*WORK TO BE COMPLETED*.
Copy out the stretch of records from the line containing "Click the verified badge next to DVIDSHub" through the line containing "coord(290,85)", both included, and reproduce those lines exactly.
___ DATA ___
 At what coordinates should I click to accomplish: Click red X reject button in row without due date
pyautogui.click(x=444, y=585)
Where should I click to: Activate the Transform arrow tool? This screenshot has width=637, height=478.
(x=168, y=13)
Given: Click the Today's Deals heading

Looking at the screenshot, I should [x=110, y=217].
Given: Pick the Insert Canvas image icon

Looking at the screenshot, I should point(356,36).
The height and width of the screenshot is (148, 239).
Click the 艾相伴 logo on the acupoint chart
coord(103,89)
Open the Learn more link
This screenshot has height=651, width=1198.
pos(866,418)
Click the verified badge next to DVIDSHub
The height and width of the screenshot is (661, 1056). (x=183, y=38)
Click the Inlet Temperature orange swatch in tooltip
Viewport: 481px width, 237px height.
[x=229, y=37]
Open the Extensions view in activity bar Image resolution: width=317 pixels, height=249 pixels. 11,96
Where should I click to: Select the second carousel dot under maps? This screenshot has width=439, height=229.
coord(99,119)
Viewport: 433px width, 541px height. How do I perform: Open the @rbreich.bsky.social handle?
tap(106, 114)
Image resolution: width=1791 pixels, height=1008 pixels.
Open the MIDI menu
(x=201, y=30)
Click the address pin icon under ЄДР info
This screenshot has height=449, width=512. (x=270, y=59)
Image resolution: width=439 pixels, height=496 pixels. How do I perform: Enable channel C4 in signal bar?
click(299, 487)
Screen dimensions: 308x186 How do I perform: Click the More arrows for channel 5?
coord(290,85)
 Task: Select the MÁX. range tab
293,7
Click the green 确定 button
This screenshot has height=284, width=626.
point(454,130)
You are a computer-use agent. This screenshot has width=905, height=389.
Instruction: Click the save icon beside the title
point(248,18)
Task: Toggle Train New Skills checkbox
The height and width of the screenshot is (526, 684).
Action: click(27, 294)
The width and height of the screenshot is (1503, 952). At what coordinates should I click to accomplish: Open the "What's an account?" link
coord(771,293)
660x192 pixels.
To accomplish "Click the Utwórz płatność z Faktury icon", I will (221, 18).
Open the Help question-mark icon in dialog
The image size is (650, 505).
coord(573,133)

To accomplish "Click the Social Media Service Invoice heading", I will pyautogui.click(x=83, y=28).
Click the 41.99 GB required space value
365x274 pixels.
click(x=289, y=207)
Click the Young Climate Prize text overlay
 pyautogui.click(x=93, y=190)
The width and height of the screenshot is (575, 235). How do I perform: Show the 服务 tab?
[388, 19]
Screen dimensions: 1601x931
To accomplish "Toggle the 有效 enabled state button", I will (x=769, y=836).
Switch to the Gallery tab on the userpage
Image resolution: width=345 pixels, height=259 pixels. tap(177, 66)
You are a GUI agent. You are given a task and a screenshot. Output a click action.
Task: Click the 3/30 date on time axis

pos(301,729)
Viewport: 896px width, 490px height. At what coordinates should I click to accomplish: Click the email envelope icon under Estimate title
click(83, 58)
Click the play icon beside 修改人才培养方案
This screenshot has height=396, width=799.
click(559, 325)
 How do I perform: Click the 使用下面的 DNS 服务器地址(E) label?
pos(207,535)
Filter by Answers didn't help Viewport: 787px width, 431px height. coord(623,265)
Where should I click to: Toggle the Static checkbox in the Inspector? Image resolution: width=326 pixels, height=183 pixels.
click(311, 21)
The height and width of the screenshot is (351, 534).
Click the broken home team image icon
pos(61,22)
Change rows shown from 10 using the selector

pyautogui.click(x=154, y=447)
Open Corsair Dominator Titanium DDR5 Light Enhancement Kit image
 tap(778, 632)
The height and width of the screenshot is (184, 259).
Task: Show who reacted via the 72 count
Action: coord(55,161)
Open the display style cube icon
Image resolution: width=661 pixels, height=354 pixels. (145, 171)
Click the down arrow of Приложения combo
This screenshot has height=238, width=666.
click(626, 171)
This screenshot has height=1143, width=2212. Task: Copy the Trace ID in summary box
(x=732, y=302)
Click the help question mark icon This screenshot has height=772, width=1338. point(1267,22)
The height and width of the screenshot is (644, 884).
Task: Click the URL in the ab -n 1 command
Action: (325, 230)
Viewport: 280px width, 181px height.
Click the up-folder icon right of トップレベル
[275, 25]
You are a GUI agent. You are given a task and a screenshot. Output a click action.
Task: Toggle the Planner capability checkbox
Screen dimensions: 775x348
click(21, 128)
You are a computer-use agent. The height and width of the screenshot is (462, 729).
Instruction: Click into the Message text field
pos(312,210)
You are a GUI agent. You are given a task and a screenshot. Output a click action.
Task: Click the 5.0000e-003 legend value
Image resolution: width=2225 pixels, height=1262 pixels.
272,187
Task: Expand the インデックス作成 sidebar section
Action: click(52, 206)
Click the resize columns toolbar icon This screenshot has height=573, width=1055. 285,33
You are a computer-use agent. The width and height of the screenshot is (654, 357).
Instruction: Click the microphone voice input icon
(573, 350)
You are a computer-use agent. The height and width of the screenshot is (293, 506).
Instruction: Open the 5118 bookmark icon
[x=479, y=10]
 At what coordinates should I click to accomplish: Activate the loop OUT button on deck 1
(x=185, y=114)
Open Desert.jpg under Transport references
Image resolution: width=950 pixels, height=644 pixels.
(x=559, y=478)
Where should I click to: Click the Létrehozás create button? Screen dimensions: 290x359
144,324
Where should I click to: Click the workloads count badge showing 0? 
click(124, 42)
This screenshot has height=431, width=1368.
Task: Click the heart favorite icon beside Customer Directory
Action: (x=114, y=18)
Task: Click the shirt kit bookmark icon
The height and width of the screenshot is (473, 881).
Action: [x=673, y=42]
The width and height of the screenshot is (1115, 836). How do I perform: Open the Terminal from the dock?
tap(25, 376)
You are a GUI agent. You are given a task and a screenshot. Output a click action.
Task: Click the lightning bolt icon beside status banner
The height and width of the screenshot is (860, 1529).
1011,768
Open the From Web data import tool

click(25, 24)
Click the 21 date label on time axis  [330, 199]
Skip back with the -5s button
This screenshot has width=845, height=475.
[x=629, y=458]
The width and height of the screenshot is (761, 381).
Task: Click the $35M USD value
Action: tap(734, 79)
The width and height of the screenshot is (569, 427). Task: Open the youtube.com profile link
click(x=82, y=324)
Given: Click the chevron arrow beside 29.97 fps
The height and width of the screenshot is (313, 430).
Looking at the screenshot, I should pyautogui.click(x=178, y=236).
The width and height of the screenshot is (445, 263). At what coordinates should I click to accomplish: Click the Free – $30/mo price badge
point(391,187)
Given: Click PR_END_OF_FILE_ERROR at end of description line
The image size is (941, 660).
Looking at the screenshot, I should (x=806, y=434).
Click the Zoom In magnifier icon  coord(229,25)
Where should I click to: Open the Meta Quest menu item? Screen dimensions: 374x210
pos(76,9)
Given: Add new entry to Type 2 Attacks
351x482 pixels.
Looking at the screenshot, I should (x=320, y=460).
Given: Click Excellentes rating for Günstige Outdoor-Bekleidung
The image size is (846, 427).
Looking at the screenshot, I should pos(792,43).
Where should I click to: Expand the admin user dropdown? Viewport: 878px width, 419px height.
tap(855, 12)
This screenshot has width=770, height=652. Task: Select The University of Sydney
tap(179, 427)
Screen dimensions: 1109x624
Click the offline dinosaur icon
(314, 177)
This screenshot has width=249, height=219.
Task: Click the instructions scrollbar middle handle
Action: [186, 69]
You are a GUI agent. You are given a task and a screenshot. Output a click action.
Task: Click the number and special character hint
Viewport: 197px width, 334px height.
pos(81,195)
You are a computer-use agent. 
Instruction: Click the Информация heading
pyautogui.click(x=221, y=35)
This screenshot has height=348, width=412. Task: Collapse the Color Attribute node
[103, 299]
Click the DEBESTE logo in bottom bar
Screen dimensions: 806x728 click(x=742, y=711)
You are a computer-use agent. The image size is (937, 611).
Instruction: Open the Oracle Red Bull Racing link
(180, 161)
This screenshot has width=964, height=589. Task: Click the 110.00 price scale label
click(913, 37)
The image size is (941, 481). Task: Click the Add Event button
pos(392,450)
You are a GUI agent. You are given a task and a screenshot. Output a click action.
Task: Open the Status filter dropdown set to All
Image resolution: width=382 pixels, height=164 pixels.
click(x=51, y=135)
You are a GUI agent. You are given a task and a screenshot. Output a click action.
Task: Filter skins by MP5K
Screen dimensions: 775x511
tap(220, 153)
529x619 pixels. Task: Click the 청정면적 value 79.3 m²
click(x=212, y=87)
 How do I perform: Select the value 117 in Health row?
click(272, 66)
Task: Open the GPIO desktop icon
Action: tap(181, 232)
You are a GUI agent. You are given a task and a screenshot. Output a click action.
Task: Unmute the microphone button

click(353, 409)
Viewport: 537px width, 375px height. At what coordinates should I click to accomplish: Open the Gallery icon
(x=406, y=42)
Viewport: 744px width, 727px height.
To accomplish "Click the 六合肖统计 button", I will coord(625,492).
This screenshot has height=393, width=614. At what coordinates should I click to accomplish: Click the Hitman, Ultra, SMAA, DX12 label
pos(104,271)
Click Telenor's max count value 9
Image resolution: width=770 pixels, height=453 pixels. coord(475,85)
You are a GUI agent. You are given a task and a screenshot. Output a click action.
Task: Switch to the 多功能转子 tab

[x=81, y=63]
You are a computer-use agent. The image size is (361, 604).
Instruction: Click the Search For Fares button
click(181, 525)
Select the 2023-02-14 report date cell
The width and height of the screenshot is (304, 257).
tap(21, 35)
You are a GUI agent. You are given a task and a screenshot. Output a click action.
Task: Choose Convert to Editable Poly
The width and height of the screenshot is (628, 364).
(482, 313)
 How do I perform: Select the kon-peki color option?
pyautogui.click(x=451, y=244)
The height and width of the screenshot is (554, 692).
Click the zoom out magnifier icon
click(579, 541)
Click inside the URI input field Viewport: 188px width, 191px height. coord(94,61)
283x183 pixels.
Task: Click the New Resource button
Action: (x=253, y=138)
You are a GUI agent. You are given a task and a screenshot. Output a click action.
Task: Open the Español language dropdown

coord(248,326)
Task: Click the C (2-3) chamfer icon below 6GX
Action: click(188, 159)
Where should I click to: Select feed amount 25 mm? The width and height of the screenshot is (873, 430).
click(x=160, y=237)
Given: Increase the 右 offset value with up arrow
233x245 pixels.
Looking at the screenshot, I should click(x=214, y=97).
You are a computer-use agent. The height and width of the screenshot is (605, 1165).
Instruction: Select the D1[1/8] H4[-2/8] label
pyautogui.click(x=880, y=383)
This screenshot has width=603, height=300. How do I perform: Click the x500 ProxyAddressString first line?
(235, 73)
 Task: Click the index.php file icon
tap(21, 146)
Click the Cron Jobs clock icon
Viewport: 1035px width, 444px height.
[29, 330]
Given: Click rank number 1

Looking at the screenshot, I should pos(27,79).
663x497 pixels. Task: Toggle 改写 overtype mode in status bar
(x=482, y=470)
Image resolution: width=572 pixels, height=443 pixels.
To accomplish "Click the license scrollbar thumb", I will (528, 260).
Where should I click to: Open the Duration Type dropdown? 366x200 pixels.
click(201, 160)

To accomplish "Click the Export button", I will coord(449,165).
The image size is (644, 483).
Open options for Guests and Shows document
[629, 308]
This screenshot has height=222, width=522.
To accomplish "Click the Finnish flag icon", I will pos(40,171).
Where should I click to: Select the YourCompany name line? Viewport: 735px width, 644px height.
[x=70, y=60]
___
*THE ANSWER*.
Click the verified badge next to DVIDSHub
The height and width of the screenshot is (661, 1056). (x=183, y=38)
Click the Inlet Temperature orange swatch in tooltip
Viewport: 481px width, 237px height.
[x=229, y=37]
Open the Extensions view in activity bar Image resolution: width=317 pixels, height=249 pixels. 11,96
Where should I click to: Select the second carousel dot under maps? This screenshot has width=439, height=229.
coord(99,119)
Viewport: 433px width, 541px height. How do I perform: Open the @rbreich.bsky.social handle?
tap(106, 114)
Image resolution: width=1791 pixels, height=1008 pixels.
Open the MIDI menu
(x=201, y=30)
Click the address pin icon under ЄДР info
This screenshot has height=449, width=512. (x=270, y=59)
Image resolution: width=439 pixels, height=496 pixels. How do I perform: Enable channel C4 in signal bar?
click(299, 487)
Screen dimensions: 308x186 How do I perform: Click the More arrows for channel 5?
coord(290,85)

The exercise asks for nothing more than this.